Source: Rosenstock J, et al. Diabetes Care. 2008;31:20-25.

When oral agents alone fail to attain glycemic goals, clinicians have numerous therapeutic options for advancing glucose control, the most common of which (currently) is addition of basal insulin (eg, insulin glargine, NPH, insulin detemir), followed by targeted prandial insulin for specific excessive post-meal glucose excursions (basal/prandial treatment). Rather than adding prandial insulin to glargine (in addition to oral agents), substituting multi-dose premix for basal/prandial insulin has some advocates, and has not yet been studied in a comparative trial.

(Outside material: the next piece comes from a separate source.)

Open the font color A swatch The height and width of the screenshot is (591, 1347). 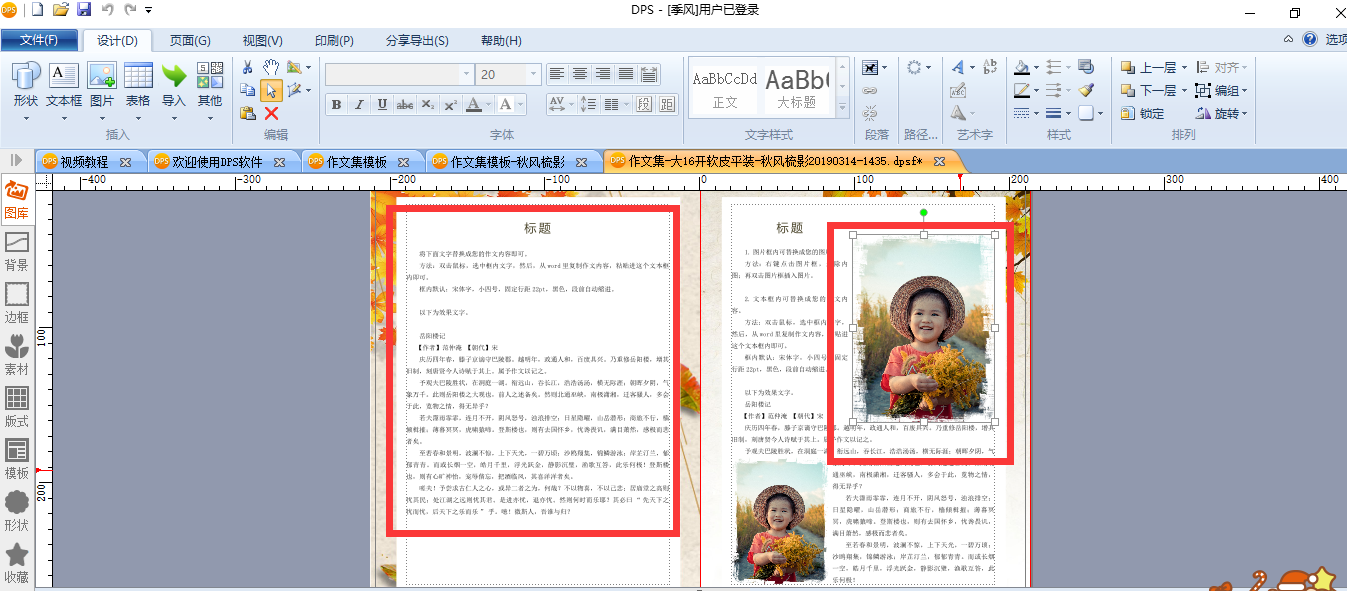coord(474,105)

Type 2 diabetics (n=374) unable to attain satisfactory control with oral agents plus basal insulin alone were randomly assigned to thrice daily premix insulin (Humalog Mix 50/50 or Humalog Mix 75/25) or glargine/lispro. At 24 weeks, the A1C attained was superior in the basal/prandial group to the premix group (6.78% vs 6.95%, p = 0.021). Since the trial was designed to test the non-inferiority of premix compared to basal/prandial with a prespecified margin of 0.3%, premix was NOT confirmed as non-inferior to basal/prandial. Similarly, the percent of patients achieving goal A1C < 7.0 was greater for basal/prandial than premix (69% vs 54%, p = 0.009); if the A1C target was the more strict <6.5%, basal/prandial still maintained advantage (50% achieved vs 35% on premix).


A Relationship Between Linolenic Acid and Neuropathy in Diabetics

Source: Tao M, et al. Diabetes Care. 2008;31(1):93-95.

Over 25% of mid-life diabetics have peripheral neuropathy (DPN), which is categorized as one of the microvascular consequences of diabetes based upon its putative origin in dysfunction of the vasonervorum. Good glycemic control has been found to forestall and prevent progression of neuropathy, but not reverse it. The search for etiologic factors in development of DPN has come to consider linolenic acid because of an identified relationship between high dietary linolenic acid intake and lesser macrovascular disease.

The NHANES (National Health and Nutrition Examination Survey) has periodically provided diverse US population data since 1971. In their most recent data set (1999-2004), an analysis of dietary linolenic acid in relation to DPN was examined.

Mean daily intake of linolenic acid (based upon 24-hour dietary recall report) was remarkably lower in persons with DPN (1.25 g/d) than diabetics without DPN (16.82 g/d).

This is the first investigation to characterize the inverse association between linolenic acid and DPN, and as such requires replication and further elucidation of mechanisms by which linolenic acid might be protective.